Carabiniere teatino assolto in Cassazione dalle accuse di detenzione e spaccio di droga

Dopo 13 anni l'appuntato Omar Di Nardo, 45 anni, è stato assolto in via definitiva dalla Corte di Cassazione di Roma. Il legale ripercorre il suo calvario

Un calvario giudiziario durato 13 anni quello di Omar Di Nardo, 45enne appuntato dei carabinieri di Chieti, accusato ingiustamente di detenzione e spaccio di droga e che oggi vede l'epilogo con l'assoluzione in via definitiva dalla Corte di Cassazione di Roma. 

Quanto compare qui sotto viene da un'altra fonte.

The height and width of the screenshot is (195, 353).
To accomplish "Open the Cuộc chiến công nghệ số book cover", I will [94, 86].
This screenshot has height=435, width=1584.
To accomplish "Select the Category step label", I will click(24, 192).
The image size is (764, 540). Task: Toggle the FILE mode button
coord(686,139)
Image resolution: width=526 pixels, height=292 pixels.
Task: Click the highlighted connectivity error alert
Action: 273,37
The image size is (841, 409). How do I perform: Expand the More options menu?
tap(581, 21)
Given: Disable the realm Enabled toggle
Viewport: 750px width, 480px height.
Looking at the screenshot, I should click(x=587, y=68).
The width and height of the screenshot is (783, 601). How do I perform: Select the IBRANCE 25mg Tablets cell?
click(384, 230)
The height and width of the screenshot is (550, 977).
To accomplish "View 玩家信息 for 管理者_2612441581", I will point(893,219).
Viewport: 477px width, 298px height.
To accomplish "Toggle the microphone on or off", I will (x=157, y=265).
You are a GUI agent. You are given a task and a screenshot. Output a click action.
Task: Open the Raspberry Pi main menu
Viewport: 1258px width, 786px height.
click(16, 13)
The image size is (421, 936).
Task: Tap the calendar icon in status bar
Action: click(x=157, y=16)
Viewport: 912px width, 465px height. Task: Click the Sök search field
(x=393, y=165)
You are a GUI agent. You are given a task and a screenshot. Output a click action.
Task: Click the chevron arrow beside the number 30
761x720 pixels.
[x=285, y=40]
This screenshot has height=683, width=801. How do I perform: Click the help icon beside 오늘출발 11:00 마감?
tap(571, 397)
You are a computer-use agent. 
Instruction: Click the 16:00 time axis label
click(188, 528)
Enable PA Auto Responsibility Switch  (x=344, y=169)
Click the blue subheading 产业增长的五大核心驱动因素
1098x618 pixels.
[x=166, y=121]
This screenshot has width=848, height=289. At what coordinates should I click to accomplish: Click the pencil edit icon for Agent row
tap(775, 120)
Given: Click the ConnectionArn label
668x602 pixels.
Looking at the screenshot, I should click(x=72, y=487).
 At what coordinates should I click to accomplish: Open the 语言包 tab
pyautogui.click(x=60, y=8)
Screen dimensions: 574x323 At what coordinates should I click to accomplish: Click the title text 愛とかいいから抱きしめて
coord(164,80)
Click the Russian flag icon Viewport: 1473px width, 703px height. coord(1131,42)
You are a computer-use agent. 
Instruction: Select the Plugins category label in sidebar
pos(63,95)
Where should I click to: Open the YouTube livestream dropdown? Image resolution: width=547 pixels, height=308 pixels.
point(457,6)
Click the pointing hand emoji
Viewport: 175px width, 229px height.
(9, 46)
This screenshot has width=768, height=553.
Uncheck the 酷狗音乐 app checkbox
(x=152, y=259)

Assolto sia in primo grado, sia in appello, la Cassazione ha confermato la sentenza e ha prosciolto definitivamente tutte le accuse che lo vedevano coinvolto in attività illecite per sostanze stupefacenti durante il periodo di servizio trascorso a Rimini.

I fatti, dicevamo, risalgono al 2008, quando Di Nardo era in servizio presso il nucleo investigativo dei carabinieri di Rimini ed era impegnato in diverse operazioni anti-droga che venivano condotte grazie anche alle segnalazioni di un pluripregiudicato. Quest'ultimo, per un lungo periodo, si è trovato a collaborare con i carabinieri passando notizie utili all’arresto di decine di spacciatori e al sequestro di ingenti quantitativi di droga.

È in questo contesto che la Procura di Rimini aveva avviato le indagini culminate, nel 2008, con l’avvio di un procedimento penale a carico di Di Nardo, insieme al suo capitano e al luogotenente: a loro venivano imputati cinque episodi di detenzione e spaccio di rilevanti quantità di stupefacenti e comportamenti illeciti rispetto alla normativa che prevede gli acquisti di droga sotto copertura.

Nel tempo però, l’accusa è stata smontata in tutti i gradi di giudizio e confermata dalla Cassazione. "Sin dagli inizi del giudizio di primo grado, la difesa si è basata sull'inattendibilità di segnalazioni fornite da un pluripregiudicato che, nonostante la collaborazione con le forze dell’ordine, continuava i propri traffici illeciti. Inoltre, i carabinieri si trovavano nel pieno svolgimento della loro professione rivolta alla prevenzione e repressione del traffico illecito di sostanze stupefacenti" spiega l'avvocato difensore Giovanni Chiarini, dell'omonimo studio legale di Chieti.

Il carabiniere teatino in questi anni ha comunque continuato a lavorare per l'Arma, partecipando anche importanti operazioni antidroga.

Fino all'assoluzione piena. "Quello di oggi - commenta ancora l'avvocato Chiarini - è un grande risultato per il nostro assistito e per la sua reputazione compromessa in questi anni di accuse ingiuste, infamanti e prive di qualsiasi fondamento, che riempie di soddisfazione anche il nostro Studio impegnato nella sua difesa e determinato a mettere fine a questo lungo calvario giudiziario".